Lab 17: Density Estimation and Clustering#

For the class on Wednesday, April 3rd

A. Kernel Density Estimation (KDE) and Gaussian Mixture Model (GMM)#

We will use both the Kernel Density Estimation (KDE) and the Gaussian Mixture Model (GMM) to estimate the density distribution of a mock data set with two features.

The code also serves as an example of how to make a contour plot in Python.

import numpy as np
import pandas as pd
import matplotlib.pyplot as plt

d = pd.read_csv("https://yymao.github.io/phys7730/data/lab17.csv")
xlim = (-5, 5)
ylim = (-3, 5)

plt.scatter(d.x, d.y)
plt.xlim(*xlim)
plt.ylim(*ylim);
../_images/c3633a3f99e91646a4b90a315c4ff88fd60f5f3a9179c5a0f43683859daa7027.png
# Note that the variable `x`` is a 2D array the stores the value of x coordinate in the 2D space!
x, y = np.meshgrid(np.linspace(*xlim, num=501), np.linspace(*ylim, num=501))
print(x.shape)
cs = plt.contourf(x, y, x)
plt.colorbar(cs);
(501, 501)
../_images/380bab832f2652fca48fba1c251607f82e98c30828aa4c4f148c87cccf8d011a.png
from sklearn.neighbors import KernelDensity

kde = KernelDensity(kernel='gaussian', bandwidth=0.2)
kde.fit(d)

fig, ax = plt.subplots(ncols=2, figsize=(16,5))

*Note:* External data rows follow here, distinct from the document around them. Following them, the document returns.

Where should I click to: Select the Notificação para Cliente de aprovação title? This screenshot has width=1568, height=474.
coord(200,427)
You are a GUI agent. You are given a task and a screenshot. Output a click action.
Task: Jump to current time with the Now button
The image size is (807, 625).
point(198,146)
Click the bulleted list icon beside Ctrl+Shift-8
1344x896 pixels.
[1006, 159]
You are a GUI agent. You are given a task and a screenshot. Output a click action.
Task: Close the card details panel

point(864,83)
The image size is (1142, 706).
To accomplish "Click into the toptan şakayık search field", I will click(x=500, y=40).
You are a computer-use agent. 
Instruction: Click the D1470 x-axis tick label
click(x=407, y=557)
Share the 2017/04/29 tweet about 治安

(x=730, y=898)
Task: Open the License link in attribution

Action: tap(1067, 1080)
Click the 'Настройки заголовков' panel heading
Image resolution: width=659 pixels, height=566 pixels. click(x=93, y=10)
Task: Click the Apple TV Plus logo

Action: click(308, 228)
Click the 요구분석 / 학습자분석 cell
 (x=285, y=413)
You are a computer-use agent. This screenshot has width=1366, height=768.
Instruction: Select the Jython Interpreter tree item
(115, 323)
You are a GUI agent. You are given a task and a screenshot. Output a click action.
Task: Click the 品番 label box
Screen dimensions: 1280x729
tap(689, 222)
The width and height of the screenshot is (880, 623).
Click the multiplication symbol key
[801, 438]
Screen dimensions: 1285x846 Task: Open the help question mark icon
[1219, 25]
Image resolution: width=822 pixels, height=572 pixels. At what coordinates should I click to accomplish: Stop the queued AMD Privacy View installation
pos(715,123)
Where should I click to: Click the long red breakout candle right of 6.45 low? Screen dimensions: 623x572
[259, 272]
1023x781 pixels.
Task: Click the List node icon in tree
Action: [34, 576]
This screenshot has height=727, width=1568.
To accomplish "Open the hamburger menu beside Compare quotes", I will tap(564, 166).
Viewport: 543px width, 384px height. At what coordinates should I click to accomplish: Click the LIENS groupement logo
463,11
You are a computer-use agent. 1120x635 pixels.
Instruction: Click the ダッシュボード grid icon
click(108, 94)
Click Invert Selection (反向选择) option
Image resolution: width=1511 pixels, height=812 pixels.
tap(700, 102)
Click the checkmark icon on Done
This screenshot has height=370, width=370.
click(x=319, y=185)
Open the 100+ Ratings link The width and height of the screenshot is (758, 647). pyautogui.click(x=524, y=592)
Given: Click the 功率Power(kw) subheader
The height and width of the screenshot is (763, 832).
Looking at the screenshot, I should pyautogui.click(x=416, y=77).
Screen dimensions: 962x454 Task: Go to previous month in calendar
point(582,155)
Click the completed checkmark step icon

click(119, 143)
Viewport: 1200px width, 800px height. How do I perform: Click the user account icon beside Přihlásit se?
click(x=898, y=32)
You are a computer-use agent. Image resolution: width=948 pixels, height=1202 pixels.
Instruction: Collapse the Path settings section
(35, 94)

ax[0].scatter(d.x, d.y, label="data")
ax[0].scatter(*kde.sample(100).T, s=5, label="cloned")
ax[0].legend()

cs = ax[1].contourf(x, y, np.exp(kde.score_samples(np.stack([x.ravel(), y.ravel()]).T).reshape(x.shape)), levels=20)
plt.colorbar(cs, ax=ax)

for ax_this in ax:
    ax_this.set_xlim(*xlim)
    ax_this.set_ylim(*ylim);
/opt/hostedtoolcache/Python/3.11.9/x64/lib/python3.11/site-packages/sklearn/base.py:493: UserWarning: X does not have valid feature names, but KernelDensity was fitted with feature names
  warnings.warn(
../_images/7bc99b01267350eebed59070f62a00c8e809758a67377171f401c9dfa207588e.png
from sklearn.mixture import GaussianMixture

gmm = GaussianMixture(n_components=2)
gmm.fit(d)

fig, ax = plt.subplots(ncols=2, figsize=(16,5))

ax[0].scatter(d.x, d.y, label="data")
ax[0].scatter(*gmm.sample(100)[0].T, s=5, label="cloned")  # note the slightly different return behavior of .sample()
ax[0].legend()

cs = ax[1].contourf(x, y, np.exp(gmm.score_samples(np.stack([x.ravel(), y.ravel()]).T).reshape(x.shape)), levels=20)
plt.colorbar(cs, ax=ax)

for ax_this in ax:
    ax_this.set_xlim(*xlim)
    ax_this.set_ylim(*ylim);
/opt/hostedtoolcache/Python/3.11.9/x64/lib/python3.11/site-packages/sklearn/base.py:493: UserWarning: X does not have valid feature names, but GaussianMixture was fitted with feature names
  warnings.warn(
../_images/24191b873d24e3b11f303e9fe18ac91beb0cbdd37f038c106d7d8ece6ad4fe95.png

Part A Questions 1-4:

  1. What are the orange points in the left panels of the plots above? (Hint: check out the .sample() method’s documentation)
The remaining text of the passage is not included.